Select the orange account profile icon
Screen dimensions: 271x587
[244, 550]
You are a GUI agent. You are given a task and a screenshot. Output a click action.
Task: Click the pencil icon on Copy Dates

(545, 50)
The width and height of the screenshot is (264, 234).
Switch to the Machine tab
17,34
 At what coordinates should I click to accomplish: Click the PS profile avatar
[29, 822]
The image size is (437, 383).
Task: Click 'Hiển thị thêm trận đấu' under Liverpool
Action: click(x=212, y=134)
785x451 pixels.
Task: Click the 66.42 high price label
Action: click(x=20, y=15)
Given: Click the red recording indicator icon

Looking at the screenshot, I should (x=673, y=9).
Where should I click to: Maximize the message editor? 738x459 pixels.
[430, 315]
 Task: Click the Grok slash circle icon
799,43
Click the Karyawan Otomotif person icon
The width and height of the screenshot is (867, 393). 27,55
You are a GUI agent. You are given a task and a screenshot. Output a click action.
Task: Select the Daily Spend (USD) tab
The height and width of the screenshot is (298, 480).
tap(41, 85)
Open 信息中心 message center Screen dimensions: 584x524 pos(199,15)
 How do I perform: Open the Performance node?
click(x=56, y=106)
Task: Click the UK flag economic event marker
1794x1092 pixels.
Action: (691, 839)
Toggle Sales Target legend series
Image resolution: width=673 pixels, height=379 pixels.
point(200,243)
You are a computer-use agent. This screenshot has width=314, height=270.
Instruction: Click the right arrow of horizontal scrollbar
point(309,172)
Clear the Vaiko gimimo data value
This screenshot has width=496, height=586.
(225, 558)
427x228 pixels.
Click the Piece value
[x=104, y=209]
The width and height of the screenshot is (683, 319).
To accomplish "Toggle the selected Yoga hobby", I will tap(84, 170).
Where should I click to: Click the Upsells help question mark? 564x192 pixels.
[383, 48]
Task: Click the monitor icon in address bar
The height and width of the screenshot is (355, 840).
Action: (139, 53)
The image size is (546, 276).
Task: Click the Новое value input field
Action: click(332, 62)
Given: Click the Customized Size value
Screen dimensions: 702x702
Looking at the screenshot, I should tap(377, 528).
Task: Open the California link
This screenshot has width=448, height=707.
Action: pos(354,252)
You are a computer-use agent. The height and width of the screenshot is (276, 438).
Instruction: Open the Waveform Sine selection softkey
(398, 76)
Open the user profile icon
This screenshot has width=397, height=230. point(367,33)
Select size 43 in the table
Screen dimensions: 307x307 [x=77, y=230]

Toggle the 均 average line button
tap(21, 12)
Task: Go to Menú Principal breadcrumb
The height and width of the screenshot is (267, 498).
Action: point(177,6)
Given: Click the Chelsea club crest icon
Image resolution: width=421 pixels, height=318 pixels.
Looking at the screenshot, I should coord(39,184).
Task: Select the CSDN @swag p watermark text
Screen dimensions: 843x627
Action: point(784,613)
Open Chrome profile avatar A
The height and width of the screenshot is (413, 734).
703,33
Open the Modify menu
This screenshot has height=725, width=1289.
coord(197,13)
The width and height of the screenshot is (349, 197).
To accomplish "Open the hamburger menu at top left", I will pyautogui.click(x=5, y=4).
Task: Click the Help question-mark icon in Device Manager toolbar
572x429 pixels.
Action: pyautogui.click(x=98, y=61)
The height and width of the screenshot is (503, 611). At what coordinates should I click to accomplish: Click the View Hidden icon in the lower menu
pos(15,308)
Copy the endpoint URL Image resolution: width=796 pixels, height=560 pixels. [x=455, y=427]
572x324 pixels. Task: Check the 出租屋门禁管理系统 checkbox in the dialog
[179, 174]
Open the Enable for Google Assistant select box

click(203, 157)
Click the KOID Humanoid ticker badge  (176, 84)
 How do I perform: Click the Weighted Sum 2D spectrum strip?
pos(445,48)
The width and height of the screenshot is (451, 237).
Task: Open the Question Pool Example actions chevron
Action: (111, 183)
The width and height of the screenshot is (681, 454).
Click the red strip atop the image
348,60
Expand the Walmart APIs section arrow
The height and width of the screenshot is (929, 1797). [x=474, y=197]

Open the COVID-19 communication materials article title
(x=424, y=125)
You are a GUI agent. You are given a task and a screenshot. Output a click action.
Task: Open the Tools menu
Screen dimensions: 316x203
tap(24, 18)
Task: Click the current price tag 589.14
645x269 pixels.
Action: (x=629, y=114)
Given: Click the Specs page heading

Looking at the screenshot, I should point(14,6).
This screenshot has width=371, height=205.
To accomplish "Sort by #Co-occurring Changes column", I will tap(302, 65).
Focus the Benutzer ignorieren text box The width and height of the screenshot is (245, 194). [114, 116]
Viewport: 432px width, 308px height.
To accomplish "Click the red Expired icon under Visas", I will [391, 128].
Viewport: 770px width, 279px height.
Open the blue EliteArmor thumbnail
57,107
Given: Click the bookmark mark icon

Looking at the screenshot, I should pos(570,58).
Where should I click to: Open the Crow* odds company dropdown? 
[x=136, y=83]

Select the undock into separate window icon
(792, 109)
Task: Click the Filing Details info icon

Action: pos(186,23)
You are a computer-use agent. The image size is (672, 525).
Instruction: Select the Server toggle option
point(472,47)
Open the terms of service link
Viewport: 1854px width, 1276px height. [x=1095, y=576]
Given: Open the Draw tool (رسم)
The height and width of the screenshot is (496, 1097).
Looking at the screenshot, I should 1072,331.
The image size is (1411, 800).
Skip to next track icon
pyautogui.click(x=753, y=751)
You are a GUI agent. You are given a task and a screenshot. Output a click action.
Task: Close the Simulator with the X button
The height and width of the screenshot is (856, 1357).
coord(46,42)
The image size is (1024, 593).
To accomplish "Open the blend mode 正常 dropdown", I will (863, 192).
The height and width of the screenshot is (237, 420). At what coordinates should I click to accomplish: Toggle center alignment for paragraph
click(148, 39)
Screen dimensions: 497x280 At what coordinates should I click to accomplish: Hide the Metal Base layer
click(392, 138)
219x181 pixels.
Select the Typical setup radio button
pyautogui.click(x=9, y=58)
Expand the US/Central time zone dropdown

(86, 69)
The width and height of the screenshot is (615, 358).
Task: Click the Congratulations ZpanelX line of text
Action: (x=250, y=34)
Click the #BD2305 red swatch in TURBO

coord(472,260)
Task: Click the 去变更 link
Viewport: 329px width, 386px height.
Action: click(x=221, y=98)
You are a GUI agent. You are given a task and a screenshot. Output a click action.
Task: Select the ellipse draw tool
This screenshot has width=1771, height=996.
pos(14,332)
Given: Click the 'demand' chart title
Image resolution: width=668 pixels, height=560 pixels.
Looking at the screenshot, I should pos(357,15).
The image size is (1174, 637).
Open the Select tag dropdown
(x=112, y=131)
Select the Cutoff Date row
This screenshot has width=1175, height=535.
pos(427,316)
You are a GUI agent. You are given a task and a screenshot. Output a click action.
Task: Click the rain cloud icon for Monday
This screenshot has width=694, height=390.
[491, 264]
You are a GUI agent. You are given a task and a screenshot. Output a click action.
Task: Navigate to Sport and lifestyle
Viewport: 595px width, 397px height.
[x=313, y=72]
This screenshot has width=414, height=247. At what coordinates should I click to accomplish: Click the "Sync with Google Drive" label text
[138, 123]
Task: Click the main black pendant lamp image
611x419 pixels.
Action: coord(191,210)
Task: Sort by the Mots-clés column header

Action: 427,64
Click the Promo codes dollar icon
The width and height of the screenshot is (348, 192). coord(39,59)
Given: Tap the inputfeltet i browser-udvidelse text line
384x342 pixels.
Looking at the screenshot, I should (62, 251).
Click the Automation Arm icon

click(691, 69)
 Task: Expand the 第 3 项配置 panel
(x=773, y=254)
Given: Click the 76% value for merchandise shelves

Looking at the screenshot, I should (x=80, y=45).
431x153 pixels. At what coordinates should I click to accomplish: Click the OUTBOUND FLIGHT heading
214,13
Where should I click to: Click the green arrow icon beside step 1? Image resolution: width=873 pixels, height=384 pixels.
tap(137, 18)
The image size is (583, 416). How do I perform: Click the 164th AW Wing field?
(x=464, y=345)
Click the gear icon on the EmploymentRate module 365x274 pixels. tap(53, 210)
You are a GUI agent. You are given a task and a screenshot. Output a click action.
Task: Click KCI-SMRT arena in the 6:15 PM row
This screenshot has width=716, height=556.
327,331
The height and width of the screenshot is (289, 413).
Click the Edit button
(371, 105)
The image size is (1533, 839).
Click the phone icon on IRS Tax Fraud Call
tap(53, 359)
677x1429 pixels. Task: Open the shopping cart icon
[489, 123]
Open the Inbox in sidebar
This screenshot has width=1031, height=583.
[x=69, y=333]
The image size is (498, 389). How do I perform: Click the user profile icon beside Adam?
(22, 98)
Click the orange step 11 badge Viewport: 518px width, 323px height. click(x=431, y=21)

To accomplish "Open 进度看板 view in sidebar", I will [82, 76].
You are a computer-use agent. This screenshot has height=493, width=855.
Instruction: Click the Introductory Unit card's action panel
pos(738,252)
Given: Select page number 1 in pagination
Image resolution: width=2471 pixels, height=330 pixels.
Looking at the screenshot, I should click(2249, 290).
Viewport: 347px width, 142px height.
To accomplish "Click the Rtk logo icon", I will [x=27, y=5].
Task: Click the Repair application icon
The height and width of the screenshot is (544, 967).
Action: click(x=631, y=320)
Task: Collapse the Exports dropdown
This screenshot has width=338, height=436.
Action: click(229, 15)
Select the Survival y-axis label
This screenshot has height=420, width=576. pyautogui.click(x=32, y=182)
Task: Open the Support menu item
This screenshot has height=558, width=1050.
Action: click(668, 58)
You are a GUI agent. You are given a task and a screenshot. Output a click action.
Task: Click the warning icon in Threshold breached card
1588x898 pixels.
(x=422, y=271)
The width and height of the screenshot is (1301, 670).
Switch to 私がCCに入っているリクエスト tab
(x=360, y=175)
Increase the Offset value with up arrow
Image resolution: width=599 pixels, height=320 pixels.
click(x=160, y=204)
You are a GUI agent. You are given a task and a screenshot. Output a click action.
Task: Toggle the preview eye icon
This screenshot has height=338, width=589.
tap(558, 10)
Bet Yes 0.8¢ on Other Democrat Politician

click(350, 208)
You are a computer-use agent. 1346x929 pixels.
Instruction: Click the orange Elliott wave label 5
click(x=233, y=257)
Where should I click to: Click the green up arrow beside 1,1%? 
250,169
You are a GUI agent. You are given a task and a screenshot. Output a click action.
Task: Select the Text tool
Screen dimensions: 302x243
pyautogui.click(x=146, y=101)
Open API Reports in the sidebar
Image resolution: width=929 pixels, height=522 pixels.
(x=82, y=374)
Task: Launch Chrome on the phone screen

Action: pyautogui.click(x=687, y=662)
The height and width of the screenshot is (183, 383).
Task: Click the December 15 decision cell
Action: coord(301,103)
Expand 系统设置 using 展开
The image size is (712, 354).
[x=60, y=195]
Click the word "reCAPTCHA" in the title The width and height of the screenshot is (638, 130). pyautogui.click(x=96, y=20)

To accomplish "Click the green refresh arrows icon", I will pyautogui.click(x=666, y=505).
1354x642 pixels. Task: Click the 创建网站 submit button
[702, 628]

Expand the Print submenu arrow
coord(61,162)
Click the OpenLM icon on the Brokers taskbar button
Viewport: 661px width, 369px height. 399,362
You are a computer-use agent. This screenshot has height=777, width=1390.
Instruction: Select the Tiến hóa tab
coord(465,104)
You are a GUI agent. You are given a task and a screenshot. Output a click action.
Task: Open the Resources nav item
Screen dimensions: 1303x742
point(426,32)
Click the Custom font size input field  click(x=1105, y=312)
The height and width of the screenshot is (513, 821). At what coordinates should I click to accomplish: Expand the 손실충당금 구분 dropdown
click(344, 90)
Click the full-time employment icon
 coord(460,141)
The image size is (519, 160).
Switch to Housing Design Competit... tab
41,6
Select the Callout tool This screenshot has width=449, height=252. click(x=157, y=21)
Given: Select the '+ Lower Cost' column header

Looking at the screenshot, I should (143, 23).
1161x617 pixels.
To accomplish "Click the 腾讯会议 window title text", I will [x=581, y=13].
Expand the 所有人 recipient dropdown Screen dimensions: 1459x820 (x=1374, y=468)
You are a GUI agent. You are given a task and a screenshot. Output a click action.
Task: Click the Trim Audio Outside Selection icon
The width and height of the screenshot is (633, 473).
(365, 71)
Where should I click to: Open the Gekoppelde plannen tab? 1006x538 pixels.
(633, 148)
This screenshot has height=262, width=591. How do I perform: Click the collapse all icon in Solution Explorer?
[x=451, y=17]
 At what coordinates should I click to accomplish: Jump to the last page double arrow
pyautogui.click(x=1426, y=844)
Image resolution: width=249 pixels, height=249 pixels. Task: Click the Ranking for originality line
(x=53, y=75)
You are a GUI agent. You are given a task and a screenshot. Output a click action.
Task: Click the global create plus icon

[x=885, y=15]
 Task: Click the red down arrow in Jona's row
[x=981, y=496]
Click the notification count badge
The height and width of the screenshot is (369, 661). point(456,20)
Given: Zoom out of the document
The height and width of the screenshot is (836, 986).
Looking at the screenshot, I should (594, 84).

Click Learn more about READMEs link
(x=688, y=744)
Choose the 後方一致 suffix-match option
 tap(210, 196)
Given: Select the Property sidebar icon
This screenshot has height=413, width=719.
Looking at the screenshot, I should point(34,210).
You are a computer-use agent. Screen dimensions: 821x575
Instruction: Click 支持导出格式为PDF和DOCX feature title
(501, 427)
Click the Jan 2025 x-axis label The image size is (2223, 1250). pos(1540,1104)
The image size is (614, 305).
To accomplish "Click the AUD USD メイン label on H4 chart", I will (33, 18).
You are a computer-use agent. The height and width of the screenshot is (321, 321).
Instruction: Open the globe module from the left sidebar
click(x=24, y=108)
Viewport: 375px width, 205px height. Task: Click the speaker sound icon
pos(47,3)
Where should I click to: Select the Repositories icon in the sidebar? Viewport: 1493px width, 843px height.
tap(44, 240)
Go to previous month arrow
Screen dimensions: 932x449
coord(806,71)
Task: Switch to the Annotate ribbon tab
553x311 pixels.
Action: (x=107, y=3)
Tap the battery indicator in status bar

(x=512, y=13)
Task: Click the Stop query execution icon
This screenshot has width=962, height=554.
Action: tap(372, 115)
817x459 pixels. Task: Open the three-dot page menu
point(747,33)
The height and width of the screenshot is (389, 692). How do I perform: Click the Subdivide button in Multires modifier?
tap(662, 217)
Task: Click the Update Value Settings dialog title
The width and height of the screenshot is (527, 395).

▸ Short problem
Copy the data from the start through the line with "tap(41, 85)", swapping "pencil" for "pen" and leaving everything else as it is.

▸ Solution to this problem
Select the orange account profile icon
Screen dimensions: 271x587
[244, 550]
You are a GUI agent. You are given a task and a screenshot. Output a click action.
Task: Click the pen icon on Copy Dates

(545, 50)
The width and height of the screenshot is (264, 234).
Switch to the Machine tab
17,34
 At what coordinates should I click to accomplish: Click the PS profile avatar
[29, 822]
The image size is (437, 383).
Task: Click 'Hiển thị thêm trận đấu' under Liverpool
Action: click(x=212, y=134)
785x451 pixels.
Task: Click the 66.42 high price label
Action: click(x=20, y=15)
Given: Click the red recording indicator icon

Looking at the screenshot, I should (x=673, y=9).
Where should I click to: Maximize the message editor? 738x459 pixels.
[430, 315]
 Task: Click the Grok slash circle icon
799,43
Click the Karyawan Otomotif person icon
The width and height of the screenshot is (867, 393). 27,55
You are a GUI agent. You are given a task and a screenshot. Output a click action.
Task: Select the Daily Spend (USD) tab
The height and width of the screenshot is (298, 480).
tap(41, 85)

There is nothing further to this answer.